[begin DATA FOR THE TASK]

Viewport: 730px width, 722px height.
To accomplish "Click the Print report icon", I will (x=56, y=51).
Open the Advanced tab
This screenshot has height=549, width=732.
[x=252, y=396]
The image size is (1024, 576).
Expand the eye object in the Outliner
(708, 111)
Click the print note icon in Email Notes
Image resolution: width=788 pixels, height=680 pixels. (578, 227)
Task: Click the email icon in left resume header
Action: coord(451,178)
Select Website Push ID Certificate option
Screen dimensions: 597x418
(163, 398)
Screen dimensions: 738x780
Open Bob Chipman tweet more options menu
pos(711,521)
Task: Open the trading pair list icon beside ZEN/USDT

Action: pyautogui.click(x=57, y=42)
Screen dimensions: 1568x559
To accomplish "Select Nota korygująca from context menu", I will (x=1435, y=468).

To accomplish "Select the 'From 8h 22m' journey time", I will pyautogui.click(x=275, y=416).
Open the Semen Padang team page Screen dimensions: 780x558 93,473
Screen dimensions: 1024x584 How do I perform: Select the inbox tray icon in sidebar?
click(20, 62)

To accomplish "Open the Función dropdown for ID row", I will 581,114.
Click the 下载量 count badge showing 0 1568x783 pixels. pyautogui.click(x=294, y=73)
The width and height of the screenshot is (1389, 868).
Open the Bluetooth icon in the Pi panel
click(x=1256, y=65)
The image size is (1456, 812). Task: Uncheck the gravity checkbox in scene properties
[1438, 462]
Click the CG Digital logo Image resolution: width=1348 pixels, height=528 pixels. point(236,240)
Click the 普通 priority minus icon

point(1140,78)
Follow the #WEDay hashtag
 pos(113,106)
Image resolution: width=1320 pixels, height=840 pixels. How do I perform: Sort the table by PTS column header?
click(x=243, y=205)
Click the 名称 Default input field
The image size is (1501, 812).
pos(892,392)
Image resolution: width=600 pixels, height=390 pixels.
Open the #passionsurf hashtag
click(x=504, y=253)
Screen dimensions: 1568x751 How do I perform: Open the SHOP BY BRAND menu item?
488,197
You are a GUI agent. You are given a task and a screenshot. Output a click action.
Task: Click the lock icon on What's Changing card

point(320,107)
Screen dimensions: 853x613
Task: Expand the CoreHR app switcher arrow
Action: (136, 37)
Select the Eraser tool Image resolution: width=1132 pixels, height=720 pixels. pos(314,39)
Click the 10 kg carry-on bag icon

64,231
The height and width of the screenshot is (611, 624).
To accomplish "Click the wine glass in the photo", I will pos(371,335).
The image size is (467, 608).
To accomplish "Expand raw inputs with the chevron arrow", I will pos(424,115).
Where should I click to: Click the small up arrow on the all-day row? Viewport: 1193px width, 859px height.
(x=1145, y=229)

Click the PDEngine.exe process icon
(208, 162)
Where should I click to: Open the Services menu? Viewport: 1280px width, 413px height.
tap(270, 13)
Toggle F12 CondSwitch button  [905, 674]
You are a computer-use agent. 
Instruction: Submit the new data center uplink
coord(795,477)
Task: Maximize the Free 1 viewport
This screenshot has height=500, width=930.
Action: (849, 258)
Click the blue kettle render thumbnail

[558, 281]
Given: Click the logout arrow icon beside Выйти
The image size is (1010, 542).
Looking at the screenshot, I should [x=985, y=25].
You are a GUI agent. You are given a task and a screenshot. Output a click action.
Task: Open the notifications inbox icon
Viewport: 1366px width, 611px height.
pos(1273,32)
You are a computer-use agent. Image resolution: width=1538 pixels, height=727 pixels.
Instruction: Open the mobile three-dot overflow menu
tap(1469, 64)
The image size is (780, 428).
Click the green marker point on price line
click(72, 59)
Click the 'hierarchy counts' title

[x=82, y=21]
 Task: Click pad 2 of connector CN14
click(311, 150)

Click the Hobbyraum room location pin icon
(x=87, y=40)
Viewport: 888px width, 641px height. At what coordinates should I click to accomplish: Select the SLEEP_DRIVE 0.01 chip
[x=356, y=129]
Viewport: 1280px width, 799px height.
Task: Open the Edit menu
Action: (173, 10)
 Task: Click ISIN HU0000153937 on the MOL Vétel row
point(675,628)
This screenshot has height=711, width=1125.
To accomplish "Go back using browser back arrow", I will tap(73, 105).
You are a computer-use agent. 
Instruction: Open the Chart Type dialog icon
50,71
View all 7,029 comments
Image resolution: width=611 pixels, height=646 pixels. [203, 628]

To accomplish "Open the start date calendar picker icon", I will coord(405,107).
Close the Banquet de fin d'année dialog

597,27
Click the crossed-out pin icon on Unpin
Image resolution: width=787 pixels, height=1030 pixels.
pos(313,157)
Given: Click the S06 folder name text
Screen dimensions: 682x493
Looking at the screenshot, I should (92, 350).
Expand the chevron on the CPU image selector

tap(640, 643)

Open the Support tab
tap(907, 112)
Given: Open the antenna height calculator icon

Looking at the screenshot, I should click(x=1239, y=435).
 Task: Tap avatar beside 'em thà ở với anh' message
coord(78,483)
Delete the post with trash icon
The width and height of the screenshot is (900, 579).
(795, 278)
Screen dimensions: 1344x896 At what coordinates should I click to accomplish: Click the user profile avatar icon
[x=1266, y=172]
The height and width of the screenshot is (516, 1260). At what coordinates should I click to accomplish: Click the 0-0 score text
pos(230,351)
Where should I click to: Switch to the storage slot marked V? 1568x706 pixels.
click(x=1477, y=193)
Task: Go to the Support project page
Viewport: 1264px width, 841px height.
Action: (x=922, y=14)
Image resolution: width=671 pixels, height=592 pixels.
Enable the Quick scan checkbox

[end DATA FOR THE TASK]

Copy out the data above from the line containing "Click the Hobbyraum room location pin icon" through the line containing "pos(313,157)", reproducing each line exactly as it appears.

- THE SOLUTION
Click the Hobbyraum room location pin icon
(x=87, y=40)
Viewport: 888px width, 641px height. At what coordinates should I click to accomplish: Select the SLEEP_DRIVE 0.01 chip
[x=356, y=129]
Viewport: 1280px width, 799px height.
Task: Open the Edit menu
Action: (173, 10)
 Task: Click ISIN HU0000153937 on the MOL Vétel row
point(675,628)
This screenshot has height=711, width=1125.
To accomplish "Go back using browser back arrow", I will tap(73, 105).
You are a computer-use agent. 
Instruction: Open the Chart Type dialog icon
50,71
View all 7,029 comments
Image resolution: width=611 pixels, height=646 pixels. [203, 628]

To accomplish "Open the start date calendar picker icon", I will coord(405,107).
Close the Banquet de fin d'année dialog

597,27
Click the crossed-out pin icon on Unpin
Image resolution: width=787 pixels, height=1030 pixels.
pos(313,157)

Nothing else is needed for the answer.